Scientific classification
- Kingdom: Plantae
- Clade: Tracheophytes
- Clade: Angiosperms
- Clade: Eudicots
- Clade: Asterids
- Order: Lamiales
- Family: Lamiaceae
- Genus: Stachys
- Species: S. dregeana
- Binomial name: Stachys dregeana Benth.
- Synonyms: Stachys dregeana var. lasiocalyx (Schltr.) Skan; Stachys dregeana var. tenuior Skan; Stachys foliosa Benth.; Stachys lasiocalyx Schltr.; Stachys rugosa var. foliosa (Benth.) Skan;

= Stachys dregeana =

- Genus: Stachys
- Species: dregeana
- Authority: Benth.
- Conservation status: LC
- Synonyms: Stachys dregeana var. lasiocalyx (Schltr.) Skan, Stachys dregeana var. tenuior Skan, Stachys foliosa Benth., Stachys lasiocalyx Schltr., Stachys rugosa var. foliosa (Benth.) Skan

Species of flowering plant

Stachys dregeana is a species of hedgenettle found in South Africa and Lesotho.

== Description ==
This species is a perennial herb growing 10–40 cm tall, with one or several stems arising from a taproot. The stems are covered to varying degrees with soft, woolly hairs.

The leaves are stalkless (sessile) and thick-textured, ranging from narrow and oblong to broader and oval in shape, 15–60 mm long. They have blunt to rounded tips, smooth to slightly scalloped margins, and are densely covered with fine, star-shaped hairs, especially on the underside.

The flowers are borne in a few to several small whorls along the stem, each with two to four flowers. They are pink, mauve, or purple. The calyx is densely hairy, and the corolla has a short tube with a two-lipped form, the lower lip noticeably longer than the upper.

Stachys dregeana flowers from November to March.

===Identification===
Stachys dregeana is closest to S. hyssopoides with which it overlaps geographically, but its leaves are distinctly hairier, and it does not form rhizomes.

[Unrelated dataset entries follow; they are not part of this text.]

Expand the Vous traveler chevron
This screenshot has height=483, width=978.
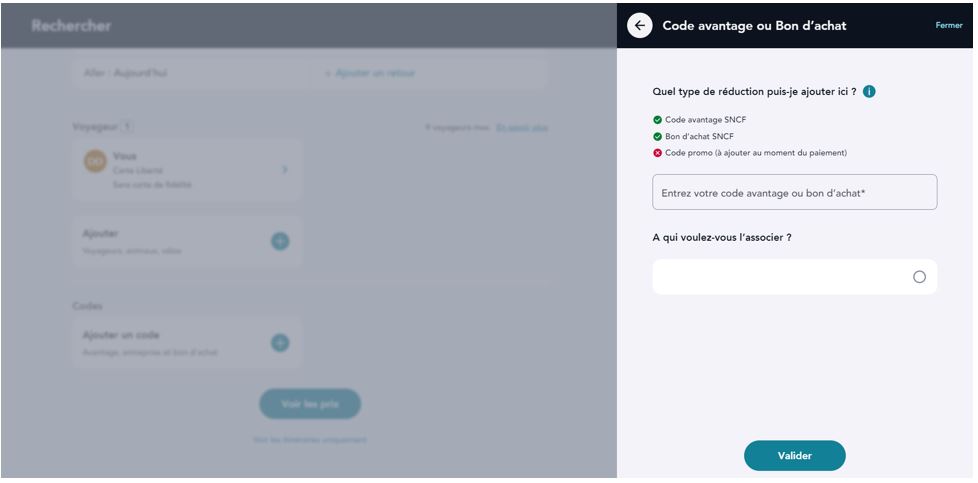[284, 170]
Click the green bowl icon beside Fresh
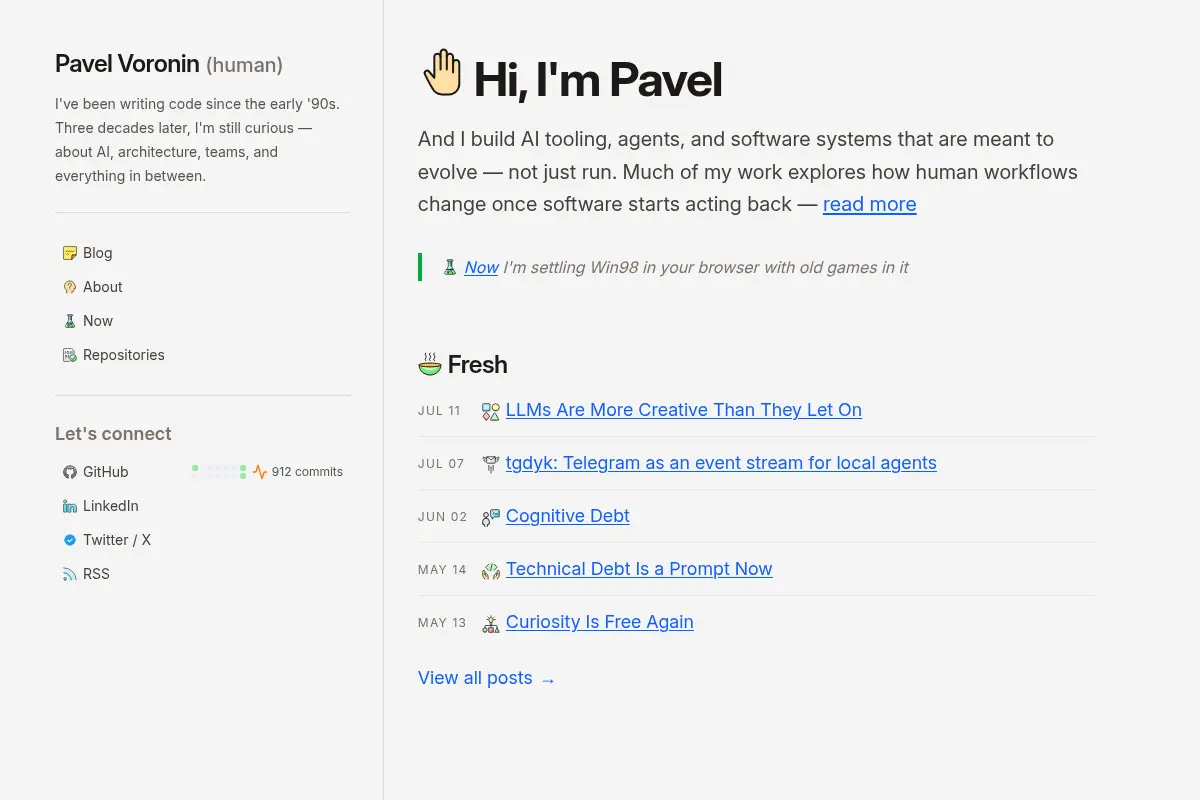Image resolution: width=1200 pixels, height=800 pixels. coord(430,364)
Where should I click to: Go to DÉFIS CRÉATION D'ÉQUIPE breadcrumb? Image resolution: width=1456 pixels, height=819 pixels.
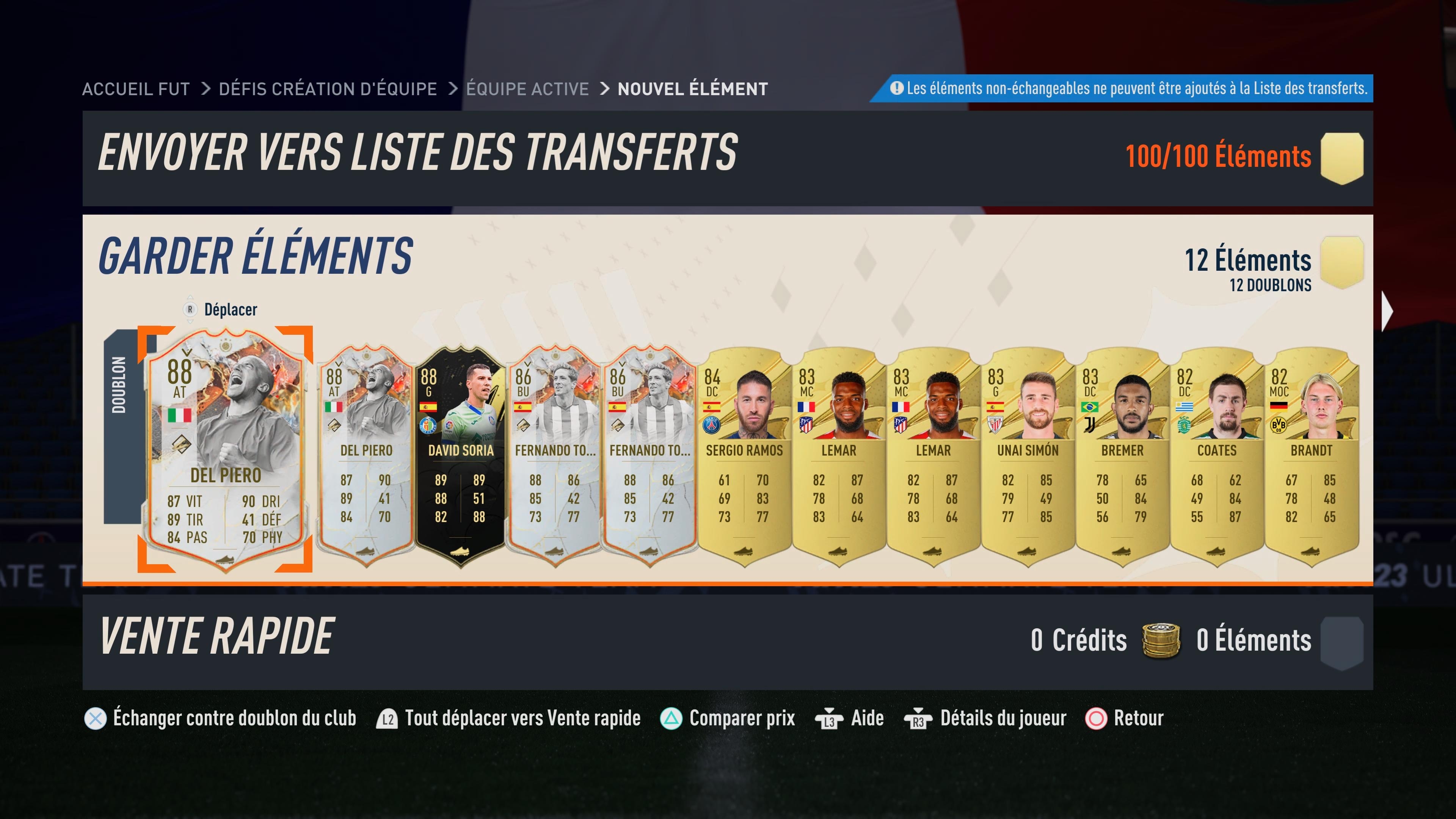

==Distribution and habitat==
Stachys dregeana grows in subalpine grassland in the Drakensberg region of Lesotho and KwaZulu-Natal, as well as adjacent areas of the Eastern Cape, as far south as Qonce.

==Etymology==
The species epithet honours Johann Franz Drège (1794–1881), a German botanical collector and horticulturalist who extensively explored and collected plants in South Africa during the early 1800s, and who is often credited as the father of South African phytogeography.